Exhibit 99.11     Motion for Preliminary Injunction filed in the Circuit
                  Court for Baltimore City in the State of Maryland on May 26,
                  2006*

Exhibit 99.12     Memorandum of Points and Authorities in Support of
                  Motion for Preliminary Injunction filed in the Circuit Court
                  for Baltimore City in the State of Maryland on May 26, 2006
                  (without the exhibits thereto)*

Exhibit 99.13     Letter dated February 7, 2007 to the Corporate Secretary
                  of the Issuer*

Exhibit 99.14     Motion for Preliminary Injunction filed in the Circuit
                  Court for Baltimore City in the State of Maryland on February
                  15, 2007*

Exhibit 99.15     Memorandum of Points and Authorities in Support of
                  Motion for Preliminary Injunction filed in the Circuit Court
                  for Baltimore City in the State of Maryland on February 15,
                  2007 (without the exhibits thereto)*

Exhibit 99.16     Second Amended Complaint filed in the Circuit Court for
                  Baltimore City in the State of Maryland on February 27, 2007*

Exhibit 99.17     Nominating Letter dated March 1, 2007*

Exhibit 99.18     Letter dated July 18, 2007 to the Corporate Secretary of
                  the Issuer*

Exhibit 99.19     Letter dated July 26, 2007 to the Chief Financial
                  Officer of the Issuer

Exhibit 99.20     Letter dated July 26, 2007 to the V.P., Corporate
                  Counsel & Secretary of the Issuer

*   Filed with an earlier version of this Schedule 13D*


                                                                   Page 11 of 13

                       EXHIBIT 1 - JOINT FILING STATEMENT

         Pursuant to Rule 13d-1(k)(1), we, the undersigned, hereby express our
agreement that the Amendment No. 16 to Schedule 13D for Telos Corporation is
filed on behalf of each of us. This agreement may be signed in any number of
counterparts, each of which shall be an original, with the same effect as if the
signatures thereto and hereto were upon the same instrument.

Dated:  July 26, 2007

                                       COSTA BRAVA PARTNERSHIP III, LP

                                       By:  Roark, Rearden & Hamot, LLC
                                            Its General Partner

                                       By:  /s/ SETH W. HAMOT
                                            ------------------------------------
                                            Name:   Seth W. Hamot
                                            Title:  Manager


                                       ROARK, REARDEN & HAMOT, LLC

                                       By:  /s/ SETH W. HAMOT
                                            ------------------------------------
                                            Name:   Seth W. Hamot
                                            Title:  Manager


                                       /s/ SETH W. HAMOT
                                       -----------------------------------------
                                       Seth W. Hamot


                                       WHITE BAY CAPITAL MANAGEMENT, LLC

                                       By:  /s/ ANDREW R. SIEGEL
                                            ------------------------------------
                                            Name:   Andrew R. Siegel
                                            Title:  Manager


                                       /s/ ANDREW R. SIEGEL
                                       -----------------------------------------
                                       Andrew R. Siegel



                                                                   Page 12 of 13

                                  Exhibit 99.19

    Letter dated July 26, 2007 to the Chief Financial Officer of the Issuer

Telos Corporation
Michele Nakazawa
Chief Financial Officer
19886 Ashburn Road
Ashburn, Virginia
20147

July 26, 2007

Dear Ms. Nakazawa:

As you are aware, I am a member of the Board of Directors of Telos Corporation,
elected on June 18, 2007. On that day, Telos Corporation filed an 8-K with the
SEC memorializing this election over your signature. As you are also aware,
scheduled Board meetings have been abruptly cancelled and not rescheduled.
Hence, I have not been provided with any information about the financial
performance of Telos Corporation for the second quarter of 2007.

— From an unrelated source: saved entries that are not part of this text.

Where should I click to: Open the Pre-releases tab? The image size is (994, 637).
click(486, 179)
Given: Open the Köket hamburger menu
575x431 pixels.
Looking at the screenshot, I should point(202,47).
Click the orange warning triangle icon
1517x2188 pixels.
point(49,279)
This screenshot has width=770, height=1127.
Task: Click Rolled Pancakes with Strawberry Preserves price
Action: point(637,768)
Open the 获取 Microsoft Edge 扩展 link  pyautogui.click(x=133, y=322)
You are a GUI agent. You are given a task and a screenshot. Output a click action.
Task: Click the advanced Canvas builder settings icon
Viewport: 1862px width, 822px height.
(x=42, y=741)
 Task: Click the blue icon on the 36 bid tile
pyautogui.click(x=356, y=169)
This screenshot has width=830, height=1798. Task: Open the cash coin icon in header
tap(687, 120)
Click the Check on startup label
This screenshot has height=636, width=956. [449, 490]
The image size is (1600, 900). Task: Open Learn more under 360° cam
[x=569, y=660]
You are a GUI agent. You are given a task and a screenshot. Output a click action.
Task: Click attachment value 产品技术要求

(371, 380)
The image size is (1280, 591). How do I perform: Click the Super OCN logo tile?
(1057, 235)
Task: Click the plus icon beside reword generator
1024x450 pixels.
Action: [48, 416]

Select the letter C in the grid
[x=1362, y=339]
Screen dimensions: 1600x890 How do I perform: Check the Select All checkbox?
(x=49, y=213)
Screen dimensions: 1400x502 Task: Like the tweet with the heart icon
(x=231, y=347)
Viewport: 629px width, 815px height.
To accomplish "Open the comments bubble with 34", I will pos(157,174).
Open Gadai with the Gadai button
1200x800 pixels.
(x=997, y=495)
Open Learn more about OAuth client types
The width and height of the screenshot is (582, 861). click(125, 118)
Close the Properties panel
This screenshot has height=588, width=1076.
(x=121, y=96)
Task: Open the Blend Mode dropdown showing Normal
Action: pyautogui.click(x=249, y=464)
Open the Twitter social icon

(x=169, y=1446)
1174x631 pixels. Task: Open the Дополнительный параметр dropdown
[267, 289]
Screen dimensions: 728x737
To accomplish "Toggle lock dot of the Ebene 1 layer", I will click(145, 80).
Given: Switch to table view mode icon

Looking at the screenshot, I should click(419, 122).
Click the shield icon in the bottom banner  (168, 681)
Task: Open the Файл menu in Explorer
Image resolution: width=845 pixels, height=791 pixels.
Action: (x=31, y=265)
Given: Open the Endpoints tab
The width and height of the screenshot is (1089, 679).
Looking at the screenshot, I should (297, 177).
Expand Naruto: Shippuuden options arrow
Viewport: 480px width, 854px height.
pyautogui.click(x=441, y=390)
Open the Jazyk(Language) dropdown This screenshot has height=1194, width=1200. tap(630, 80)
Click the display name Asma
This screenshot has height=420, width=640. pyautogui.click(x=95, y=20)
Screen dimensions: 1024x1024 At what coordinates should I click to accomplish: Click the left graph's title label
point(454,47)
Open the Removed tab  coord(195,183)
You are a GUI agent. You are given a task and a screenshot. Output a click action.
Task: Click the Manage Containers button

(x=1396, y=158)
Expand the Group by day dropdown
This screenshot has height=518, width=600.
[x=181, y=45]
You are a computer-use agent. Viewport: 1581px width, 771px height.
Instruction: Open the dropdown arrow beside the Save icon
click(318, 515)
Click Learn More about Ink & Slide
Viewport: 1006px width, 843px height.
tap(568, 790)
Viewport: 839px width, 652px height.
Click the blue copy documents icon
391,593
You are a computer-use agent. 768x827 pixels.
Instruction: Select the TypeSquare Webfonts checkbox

Please immediately forward to me, by electronic delivery or overnight courier,
(A) a consolidated trial balance of the corporation and its subsidiaries as of
June 30, 2007, including the individual revenue and expense accounts for the
second quarter, (B) any draft financial statements and MD&A prepared in
anticipation of filing with the SEC the 10Q for the second quarter of 2007, and
(C) any and all correspondence with the prior auditor, Goodman & Company LLC
during the second quarter of 2007 by Telos Corporation, including you and your
staff.

I request this information to fulfill my duties as a director of Telos
Corporation. Furthermore, the urgency of my request is great enough that you
needn't spend time assembling the information into a formal report. In short,
whatever you have is what I'll take, as long as the financial information I seek
is delivered.

Thank you in advance for your attention to this matter, and please respond to
this request by the close of business on Monday, July 30, 2007.


                                       Sincerely,

                                       /s/ SETH HAMOT
                                       --------------------------------
                                       Seth Hamot
                                       Director



                                                                   Page 13 of 13

                                  Exhibit 99.20

          Letter dated July 26, 2007 to the V.P., Corporate Counsel &
                            Secretary of the Issuer


July 26, 2007

VIA FIRST CLASS MAIL
--------------------

Therese K. Hathaway
V.P., Corporate Counsel & Secretary
Telos Corporation
19886 Ashburn Road
Ashburn, VA  20147

Re:      Telos D&O questionnaire responses


Dear Ms. Hathaway:

The purpose of this letter is to respond to your letter dated July 23, 2007
requesting more information regarding Mr. Siegel's and my responses in our
completed Director and Officer questionnaires submitted to you following our
public election to the Board on June 18, 2007.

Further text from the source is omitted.